The introduction of European Union (EU) rules governing cross-border euro payments in 2001 has led to a dramatic fall in costs for consumers and prompted banks to invest in EU-wide payments intfrastructure, according to a European Commission study.
The study found that the cost of making cross-border euro payments has fallen by 90% since the rules were implemented six years ago, while costs for domestic transfers have remained static.
The rules stipulated that the cost of cross-border payments within the EU should be the same as for domestic transfers.
Before the regulations were introduced a EUR100 cross-border transfer would have cost the consumer an average EUR24. But today the same transfer will incur a fee of just EUR2.50.

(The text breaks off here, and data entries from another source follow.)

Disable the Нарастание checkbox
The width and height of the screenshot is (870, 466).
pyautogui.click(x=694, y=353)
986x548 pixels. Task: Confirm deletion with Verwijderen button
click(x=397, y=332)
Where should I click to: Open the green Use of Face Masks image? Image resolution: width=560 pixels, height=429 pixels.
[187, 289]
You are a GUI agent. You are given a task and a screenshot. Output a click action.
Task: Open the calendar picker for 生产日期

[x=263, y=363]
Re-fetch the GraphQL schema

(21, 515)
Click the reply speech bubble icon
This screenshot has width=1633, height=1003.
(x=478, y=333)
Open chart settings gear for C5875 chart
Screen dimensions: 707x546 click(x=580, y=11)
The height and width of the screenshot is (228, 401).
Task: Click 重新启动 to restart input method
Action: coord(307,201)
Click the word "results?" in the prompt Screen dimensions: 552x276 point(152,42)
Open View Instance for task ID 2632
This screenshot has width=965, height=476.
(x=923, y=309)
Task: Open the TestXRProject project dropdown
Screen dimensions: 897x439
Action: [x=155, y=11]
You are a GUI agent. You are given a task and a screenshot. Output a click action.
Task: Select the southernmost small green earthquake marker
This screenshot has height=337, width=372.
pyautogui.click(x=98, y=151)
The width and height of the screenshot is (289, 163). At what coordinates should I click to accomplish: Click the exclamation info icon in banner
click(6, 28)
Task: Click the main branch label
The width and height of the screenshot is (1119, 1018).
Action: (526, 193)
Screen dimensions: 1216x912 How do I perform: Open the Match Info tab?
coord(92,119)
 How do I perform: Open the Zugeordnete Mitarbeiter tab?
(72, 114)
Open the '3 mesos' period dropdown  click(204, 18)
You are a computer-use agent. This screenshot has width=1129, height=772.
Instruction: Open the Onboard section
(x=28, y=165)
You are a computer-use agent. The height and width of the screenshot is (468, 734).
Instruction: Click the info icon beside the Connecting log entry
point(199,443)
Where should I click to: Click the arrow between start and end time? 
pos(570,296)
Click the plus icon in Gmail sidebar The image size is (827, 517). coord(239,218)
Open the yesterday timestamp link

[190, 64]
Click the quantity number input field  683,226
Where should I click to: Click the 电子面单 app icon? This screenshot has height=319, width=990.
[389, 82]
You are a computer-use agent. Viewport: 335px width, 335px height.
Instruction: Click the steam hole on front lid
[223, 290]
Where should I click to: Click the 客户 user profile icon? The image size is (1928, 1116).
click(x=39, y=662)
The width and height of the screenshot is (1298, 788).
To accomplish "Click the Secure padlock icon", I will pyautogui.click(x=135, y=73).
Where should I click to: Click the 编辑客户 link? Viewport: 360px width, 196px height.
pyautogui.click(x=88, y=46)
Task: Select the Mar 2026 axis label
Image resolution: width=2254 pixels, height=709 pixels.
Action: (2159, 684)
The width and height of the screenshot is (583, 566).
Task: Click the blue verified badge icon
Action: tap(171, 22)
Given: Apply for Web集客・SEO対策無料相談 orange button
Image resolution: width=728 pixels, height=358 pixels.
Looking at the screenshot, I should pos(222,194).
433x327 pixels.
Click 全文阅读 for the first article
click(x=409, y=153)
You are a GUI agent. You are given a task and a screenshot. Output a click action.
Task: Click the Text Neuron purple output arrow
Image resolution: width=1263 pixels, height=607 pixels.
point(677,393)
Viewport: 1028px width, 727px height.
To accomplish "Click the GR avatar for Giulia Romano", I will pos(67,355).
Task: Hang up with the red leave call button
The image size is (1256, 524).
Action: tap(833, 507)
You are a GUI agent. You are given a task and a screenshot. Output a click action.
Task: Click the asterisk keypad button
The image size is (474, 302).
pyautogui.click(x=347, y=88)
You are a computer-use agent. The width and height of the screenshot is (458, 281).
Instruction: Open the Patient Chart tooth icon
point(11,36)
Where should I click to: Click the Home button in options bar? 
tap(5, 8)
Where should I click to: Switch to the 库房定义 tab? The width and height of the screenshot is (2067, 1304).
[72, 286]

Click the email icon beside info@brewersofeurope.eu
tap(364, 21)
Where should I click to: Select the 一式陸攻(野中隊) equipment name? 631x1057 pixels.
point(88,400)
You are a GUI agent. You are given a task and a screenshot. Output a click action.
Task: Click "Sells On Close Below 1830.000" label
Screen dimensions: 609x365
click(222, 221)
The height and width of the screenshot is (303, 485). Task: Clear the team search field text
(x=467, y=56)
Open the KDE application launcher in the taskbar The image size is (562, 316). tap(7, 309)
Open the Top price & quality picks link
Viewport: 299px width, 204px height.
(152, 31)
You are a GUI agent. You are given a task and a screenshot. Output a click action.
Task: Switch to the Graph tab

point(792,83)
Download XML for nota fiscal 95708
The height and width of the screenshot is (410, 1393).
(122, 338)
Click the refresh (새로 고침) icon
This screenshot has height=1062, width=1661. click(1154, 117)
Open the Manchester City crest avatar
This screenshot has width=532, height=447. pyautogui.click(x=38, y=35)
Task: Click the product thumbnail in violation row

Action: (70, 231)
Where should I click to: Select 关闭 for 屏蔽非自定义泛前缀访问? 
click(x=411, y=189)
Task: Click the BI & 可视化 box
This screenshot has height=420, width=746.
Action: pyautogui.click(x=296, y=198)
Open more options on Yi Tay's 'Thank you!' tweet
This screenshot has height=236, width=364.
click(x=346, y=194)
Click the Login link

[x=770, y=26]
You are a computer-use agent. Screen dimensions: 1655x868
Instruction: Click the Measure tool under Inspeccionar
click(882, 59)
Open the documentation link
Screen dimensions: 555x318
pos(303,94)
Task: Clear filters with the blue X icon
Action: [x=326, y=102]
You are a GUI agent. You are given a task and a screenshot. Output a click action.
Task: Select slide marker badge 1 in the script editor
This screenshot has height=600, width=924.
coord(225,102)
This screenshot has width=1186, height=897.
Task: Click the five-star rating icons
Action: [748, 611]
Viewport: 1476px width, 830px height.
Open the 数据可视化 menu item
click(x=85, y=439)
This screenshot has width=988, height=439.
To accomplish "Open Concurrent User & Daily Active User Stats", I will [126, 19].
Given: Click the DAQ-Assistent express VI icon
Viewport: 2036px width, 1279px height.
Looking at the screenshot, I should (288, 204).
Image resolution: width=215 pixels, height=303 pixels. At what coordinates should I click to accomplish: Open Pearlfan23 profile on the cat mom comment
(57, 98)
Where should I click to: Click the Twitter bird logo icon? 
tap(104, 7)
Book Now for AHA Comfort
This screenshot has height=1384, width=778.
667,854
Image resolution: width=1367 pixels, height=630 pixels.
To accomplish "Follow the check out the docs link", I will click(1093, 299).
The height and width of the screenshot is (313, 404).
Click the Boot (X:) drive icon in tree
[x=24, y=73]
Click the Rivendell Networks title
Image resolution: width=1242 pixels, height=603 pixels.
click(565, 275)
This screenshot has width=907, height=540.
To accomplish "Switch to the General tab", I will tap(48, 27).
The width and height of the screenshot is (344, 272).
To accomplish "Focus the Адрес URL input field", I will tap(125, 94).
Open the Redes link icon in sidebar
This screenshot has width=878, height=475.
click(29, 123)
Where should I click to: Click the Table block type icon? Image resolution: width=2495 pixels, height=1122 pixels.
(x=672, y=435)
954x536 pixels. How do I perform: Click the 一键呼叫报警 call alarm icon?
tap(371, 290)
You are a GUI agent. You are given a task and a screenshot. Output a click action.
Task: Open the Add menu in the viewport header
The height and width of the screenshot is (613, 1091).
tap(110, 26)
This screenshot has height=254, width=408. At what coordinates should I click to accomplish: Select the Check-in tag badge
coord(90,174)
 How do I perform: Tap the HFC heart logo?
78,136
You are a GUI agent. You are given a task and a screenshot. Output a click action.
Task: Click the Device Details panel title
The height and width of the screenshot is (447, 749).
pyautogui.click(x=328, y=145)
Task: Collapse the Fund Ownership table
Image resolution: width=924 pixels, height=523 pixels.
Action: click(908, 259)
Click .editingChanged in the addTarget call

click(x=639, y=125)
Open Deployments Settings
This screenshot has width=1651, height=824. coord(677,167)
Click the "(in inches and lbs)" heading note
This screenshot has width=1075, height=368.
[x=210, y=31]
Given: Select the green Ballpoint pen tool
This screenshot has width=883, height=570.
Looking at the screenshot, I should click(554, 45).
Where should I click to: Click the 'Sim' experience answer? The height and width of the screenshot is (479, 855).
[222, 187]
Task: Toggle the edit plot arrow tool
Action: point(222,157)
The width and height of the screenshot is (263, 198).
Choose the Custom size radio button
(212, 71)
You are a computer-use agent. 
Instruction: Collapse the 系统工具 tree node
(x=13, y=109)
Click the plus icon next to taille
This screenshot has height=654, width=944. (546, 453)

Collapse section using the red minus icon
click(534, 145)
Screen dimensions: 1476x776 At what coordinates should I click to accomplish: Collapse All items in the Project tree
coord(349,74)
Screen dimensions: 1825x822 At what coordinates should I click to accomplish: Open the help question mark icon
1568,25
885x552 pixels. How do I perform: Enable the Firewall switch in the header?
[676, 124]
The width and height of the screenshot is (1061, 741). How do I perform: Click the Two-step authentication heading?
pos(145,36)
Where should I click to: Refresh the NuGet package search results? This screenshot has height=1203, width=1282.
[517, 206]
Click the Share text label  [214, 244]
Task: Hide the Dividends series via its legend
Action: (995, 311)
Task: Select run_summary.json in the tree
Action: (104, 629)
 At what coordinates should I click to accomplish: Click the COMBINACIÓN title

The obligation to apply the same charges to national and cross-border payments has prompted the banking industry to develop an EU-wide infrastructure in order to cut the costs for cross-border payments, says the study. This represents an important step towards creating a Single Euro Payment Area (Sepa).
Internal market and services commissioner, Charlie McCreevy, says the price of cross-border payments has reduced dramatically and - contrary to what had been feared - the price of domestic payments has not gone up.
"The banks' reaction has been very positive – they have set up an ambitious project to create a Single Euro Payments Area (Sepa) that will treat all euro payments as though they were domestic," says McCreevy. "By using fully automated payment systems that are of lower cost, this project has enormous potential to bring about huge savings and we fully support it."